In Sechelt, Mr. Feshchuk never used to pay attention to Canada Day. “It was just another day on the calendar to me,” he said. But last year, with Canada Day events cancelled, around 1,000 residents of Sechelt and the surrounding Sunshine Coast region marched on July 1 to honour children who attended residential schools.
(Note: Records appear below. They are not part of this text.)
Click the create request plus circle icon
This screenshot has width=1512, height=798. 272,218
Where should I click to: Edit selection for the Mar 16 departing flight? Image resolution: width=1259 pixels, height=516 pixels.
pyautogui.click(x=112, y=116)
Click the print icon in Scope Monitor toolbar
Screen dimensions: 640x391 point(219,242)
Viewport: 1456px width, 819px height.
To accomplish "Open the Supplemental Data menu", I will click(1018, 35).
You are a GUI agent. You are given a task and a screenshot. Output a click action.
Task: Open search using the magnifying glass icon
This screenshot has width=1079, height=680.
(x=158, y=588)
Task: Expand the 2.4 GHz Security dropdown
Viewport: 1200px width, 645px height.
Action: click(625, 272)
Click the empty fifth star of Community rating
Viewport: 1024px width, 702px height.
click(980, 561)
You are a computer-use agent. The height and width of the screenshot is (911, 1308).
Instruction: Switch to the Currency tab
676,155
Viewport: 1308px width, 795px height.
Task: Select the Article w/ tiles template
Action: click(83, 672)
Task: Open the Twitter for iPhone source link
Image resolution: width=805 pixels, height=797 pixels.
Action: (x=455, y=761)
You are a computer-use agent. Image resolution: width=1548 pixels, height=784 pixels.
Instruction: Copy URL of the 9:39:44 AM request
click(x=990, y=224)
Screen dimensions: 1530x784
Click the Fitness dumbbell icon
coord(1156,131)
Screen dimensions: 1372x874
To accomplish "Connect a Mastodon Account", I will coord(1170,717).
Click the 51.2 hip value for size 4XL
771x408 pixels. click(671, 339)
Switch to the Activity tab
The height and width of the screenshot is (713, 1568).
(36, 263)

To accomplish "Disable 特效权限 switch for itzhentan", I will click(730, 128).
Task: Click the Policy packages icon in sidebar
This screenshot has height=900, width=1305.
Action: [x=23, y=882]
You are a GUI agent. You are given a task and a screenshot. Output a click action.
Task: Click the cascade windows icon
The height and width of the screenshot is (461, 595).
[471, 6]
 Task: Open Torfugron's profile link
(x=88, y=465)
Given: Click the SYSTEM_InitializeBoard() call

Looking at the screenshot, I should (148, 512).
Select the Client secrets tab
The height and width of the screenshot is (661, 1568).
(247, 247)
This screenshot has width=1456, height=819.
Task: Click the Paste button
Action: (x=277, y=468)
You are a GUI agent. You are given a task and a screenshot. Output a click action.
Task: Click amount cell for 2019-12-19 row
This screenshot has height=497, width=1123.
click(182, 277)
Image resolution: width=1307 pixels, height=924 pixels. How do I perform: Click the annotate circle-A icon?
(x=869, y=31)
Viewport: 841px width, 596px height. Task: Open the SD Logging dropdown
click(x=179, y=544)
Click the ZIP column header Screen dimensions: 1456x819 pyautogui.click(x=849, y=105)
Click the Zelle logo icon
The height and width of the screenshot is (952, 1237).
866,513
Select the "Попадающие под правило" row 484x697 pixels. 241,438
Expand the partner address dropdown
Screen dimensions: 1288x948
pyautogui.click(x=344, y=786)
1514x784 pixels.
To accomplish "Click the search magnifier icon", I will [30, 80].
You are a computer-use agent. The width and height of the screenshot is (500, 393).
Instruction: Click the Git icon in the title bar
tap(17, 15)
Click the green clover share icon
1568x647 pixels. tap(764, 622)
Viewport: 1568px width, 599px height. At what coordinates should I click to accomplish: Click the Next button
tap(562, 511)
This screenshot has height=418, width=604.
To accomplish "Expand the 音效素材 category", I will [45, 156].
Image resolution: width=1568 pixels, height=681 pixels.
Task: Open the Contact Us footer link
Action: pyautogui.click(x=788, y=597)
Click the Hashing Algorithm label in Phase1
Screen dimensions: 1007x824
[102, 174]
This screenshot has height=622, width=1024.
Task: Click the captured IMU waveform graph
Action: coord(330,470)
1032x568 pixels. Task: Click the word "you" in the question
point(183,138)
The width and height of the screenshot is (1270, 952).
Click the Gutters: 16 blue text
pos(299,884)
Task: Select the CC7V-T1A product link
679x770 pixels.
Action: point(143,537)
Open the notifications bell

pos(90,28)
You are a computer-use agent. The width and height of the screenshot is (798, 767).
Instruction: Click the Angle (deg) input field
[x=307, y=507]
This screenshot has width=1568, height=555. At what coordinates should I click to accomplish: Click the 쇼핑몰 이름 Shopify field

This year, he wants to recapture that sentiment and integrate it within Canada Day celebrations.

He co-chairs a group of Indigenous and non-Indigenous residents, called the syiyaya Reconciliation Movement, which has organized 11 days of events stretching from Indigenous Peoples’ Day on June 21 through to Canada Day. Mr. Feschuk hopes syiyaya Days (syiyaya means family and friends in the shashishalhem language) will persuade people to embrace reconciliation. “We’re a long ways off from reconciliation, but you only fail when you stop trying,” he said.

Others believe that no amount of Indigenous inclusion can gloss over Canada Day’s colonial themes.

Around five years ago, the Idle No More movement launched a campaign to cancel Canada Day. Chokecherry Studios, an Indigenous youth group in Saskatoon, is continuing the effort this year, organizing a Cancel Canada Day event at Kiwanis Memorial Park with a smudge walk and flash-mob round dance.

Idle No More co-founder Sheelah McLean will be attending. The event will “challenge that master narrative that Canada is a democratic and multicultural country founded on equality and democracy,” said Dr. McLean, co-editor of the recently published White Benevolence: Racism and Colonial Violence in the Helping Professions. “We want to really challenge that because we know that this country is actually built on genocide of Indigenous people and racist policies and practices that have really benefited white settlers more than other groups.”

In Northern Ontario, Moose Cree First Nation (MCFN) has decided it would be “inappropriate” to celebrate Canada Day given discoveries of possible unmarked graves in several First Nations.

There’s tradition in that sort of dissent. A bill put forward in 1869 calling for its creation met resistance from Nova Scotia MPs, one saying it would be a “day of lamentation” for Nova Scotians who were forced into Confederation, according to University of Guelph history professor Matthew Hayday.

Starting in the 1920, Dominion Day became known as Humiliation Day among Chinese-Canadians protesting the 1923 Chinese Immigration Act that blocked most Chinese immigration. Major federal funding started in 1958, but has waxed and waned depending on the state of Quebec separatism and other political considerations.

“It has never been an uncontroversial holiday,” said Dr. Hayday. “It’s constantly shifting.”